Upload your personality to the cloud as a cyborg on Twitter!

When I started using Twitter, I noticed that I would find myself repeatedly typing in the same responses. For example, whenever someone would mention Cormac McCarthy, I would reply that The Road was one of my favorite books. I also noticed that I had trouble finding people to follow who shared my interests. Twitter makes a lot of suggestions, but those suggestions aren't very accurate. And when I finally did find some people to follow, I was inundated by tweets. Even among people whose content I really liked, only a small fraction of it was of interest to me. I started working on Happy Cyborg to address these issues.

Happy Cyborg is not a chat bot. It only responds to a tweet when it is certain that it can say something intelligent. You feed the cyborg text patterns and your associated responses. These responses are the repetitive things that you say over and over again. They begin conversations that you then manually take over. On the left, we see an example of the cyborg @kuwuakeda responding to one of my tweets.

To find people who share your interests, you feed the cyborg a set of phrases and numerical scores to indicate your preferences. The cyborg searches Twitter for people who use the phrases you scored positively and who avoid the phrases you scored negatively. It first searches for tweets that match your interests. When it finds such a tweet, the cyborg reads the profile description of the person, and if both the tweet and the description aling with your interests, it automatically follows that person.
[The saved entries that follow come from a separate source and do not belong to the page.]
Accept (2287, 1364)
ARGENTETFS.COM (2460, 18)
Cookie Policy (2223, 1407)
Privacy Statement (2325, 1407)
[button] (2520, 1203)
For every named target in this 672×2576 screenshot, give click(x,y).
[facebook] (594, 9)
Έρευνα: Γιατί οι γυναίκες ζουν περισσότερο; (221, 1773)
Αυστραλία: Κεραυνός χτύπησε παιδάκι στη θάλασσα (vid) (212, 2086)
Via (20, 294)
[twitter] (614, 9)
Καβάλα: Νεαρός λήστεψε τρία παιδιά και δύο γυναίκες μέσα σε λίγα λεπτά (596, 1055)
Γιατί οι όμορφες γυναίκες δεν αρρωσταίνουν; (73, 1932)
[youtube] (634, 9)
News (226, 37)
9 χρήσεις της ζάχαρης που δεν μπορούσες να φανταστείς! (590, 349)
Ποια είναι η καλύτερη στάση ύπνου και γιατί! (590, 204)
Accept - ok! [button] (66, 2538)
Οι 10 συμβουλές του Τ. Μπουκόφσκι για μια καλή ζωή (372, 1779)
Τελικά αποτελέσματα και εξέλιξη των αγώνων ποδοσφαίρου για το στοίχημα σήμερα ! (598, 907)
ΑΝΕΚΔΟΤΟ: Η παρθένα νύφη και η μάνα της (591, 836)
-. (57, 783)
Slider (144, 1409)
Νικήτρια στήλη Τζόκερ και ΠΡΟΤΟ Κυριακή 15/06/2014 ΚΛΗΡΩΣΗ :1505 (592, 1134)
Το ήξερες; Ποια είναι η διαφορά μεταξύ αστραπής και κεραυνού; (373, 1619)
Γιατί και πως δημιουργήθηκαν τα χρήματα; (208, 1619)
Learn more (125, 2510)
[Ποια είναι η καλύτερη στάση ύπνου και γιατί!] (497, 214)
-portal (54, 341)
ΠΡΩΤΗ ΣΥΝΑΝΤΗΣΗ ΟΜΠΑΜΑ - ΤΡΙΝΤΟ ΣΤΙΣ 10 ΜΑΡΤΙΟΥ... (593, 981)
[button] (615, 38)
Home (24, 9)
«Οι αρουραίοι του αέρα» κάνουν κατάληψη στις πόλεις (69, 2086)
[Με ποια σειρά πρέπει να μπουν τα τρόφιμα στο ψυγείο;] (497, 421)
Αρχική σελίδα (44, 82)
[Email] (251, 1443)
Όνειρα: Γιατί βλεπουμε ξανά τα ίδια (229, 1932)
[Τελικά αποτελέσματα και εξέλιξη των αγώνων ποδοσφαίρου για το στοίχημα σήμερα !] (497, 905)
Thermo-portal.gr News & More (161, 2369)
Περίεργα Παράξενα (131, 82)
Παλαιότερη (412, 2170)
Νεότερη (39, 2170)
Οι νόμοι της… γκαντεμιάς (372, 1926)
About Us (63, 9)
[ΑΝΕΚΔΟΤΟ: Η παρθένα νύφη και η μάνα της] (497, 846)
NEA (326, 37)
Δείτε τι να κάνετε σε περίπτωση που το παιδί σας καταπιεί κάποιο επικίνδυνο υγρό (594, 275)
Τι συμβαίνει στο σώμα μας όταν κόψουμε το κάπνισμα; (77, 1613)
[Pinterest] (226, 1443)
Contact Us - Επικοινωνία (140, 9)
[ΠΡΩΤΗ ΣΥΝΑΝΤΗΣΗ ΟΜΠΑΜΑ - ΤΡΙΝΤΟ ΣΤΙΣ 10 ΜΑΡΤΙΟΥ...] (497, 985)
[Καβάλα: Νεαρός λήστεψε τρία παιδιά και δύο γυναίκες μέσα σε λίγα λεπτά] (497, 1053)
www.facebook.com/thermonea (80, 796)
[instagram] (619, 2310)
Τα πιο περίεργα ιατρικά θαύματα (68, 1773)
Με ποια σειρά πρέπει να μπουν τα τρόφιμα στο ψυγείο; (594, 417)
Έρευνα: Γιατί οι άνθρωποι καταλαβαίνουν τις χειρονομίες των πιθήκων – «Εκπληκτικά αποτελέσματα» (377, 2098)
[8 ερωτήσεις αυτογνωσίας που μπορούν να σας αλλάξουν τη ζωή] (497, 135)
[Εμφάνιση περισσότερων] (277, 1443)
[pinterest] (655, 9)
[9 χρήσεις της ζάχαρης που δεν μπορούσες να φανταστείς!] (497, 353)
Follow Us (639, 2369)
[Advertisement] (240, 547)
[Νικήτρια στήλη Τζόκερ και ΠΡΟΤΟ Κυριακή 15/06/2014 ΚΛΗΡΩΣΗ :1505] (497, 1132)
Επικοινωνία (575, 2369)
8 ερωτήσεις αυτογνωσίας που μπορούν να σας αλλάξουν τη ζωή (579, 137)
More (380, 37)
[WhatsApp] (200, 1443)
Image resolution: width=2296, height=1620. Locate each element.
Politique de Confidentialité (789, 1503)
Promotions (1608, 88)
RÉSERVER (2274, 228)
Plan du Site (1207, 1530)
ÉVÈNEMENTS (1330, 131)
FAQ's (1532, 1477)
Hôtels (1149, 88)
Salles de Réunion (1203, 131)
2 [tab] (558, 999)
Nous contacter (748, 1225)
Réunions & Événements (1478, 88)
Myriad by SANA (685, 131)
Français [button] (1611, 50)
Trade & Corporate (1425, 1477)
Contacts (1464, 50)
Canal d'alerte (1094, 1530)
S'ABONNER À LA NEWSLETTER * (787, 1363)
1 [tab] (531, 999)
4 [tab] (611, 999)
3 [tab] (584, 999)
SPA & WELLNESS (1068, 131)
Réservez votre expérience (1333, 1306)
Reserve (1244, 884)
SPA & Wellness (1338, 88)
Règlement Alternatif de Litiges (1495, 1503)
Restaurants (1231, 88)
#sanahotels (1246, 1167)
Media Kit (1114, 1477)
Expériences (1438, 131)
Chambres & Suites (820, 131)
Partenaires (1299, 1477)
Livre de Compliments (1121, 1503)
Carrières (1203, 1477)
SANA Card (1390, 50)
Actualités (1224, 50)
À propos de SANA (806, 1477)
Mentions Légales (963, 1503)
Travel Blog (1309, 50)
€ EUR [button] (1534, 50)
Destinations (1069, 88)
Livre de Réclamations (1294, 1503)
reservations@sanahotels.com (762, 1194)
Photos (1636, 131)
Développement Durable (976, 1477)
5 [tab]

Finding tweets that you are actually be interested in is a difficult technical problem. The solution I found was to feed the cyborg all of the tweets I have ever written. These tweets are then analyzed by an algorithm to create a probability model of my writing. The cyborg analyzes all of the tweets from everyone I follow, and it favorites any tweet that has a sufficiently high probability of having been written by me. I can then look at only the tweets that have been favorited. This works well. The method automatically favors tweets that are on topics in which I am interested and that are written in the style that I like--because it's close to my style!

The cyborg performs other tasks around the house such as unfollowing people who don't follow you back after five days, unless you specify that you really enjoy the person's tweets. It also adds anyone who interacts with you to a public list.



FAQ


  1. Can I create my own cyborg with my personality?   Yes! Well, soon. I'm still polishing up the web interface. I expect it will be ready by September. Send me an email at jonathanwilliammugan@gmail.com, and I'll let you know when it's ready.

  2. Why is it a cyborg and not a bot?  Two reasons. First, it doesn't think on its own. It only does what you would do. Second, it doesn't work on its own. You and the cyborg work together.

  3. Does it do automated DMs?   No. I hate those things.

  4. Does the cyborg annoy people?   No. It's not a bot; it works with you instead of replacing you as a Twitter user. It only responds to people who follow it, and it only does so when it is sure it can say what you would say. It begins conversations that you can take up and continue.

  5. What is your original twitter handle?   @jmugan. If you follow me there, let me know that you came from here so I can make sure to follow you back.

  6. What language is Happy Cyborg written in?   Python.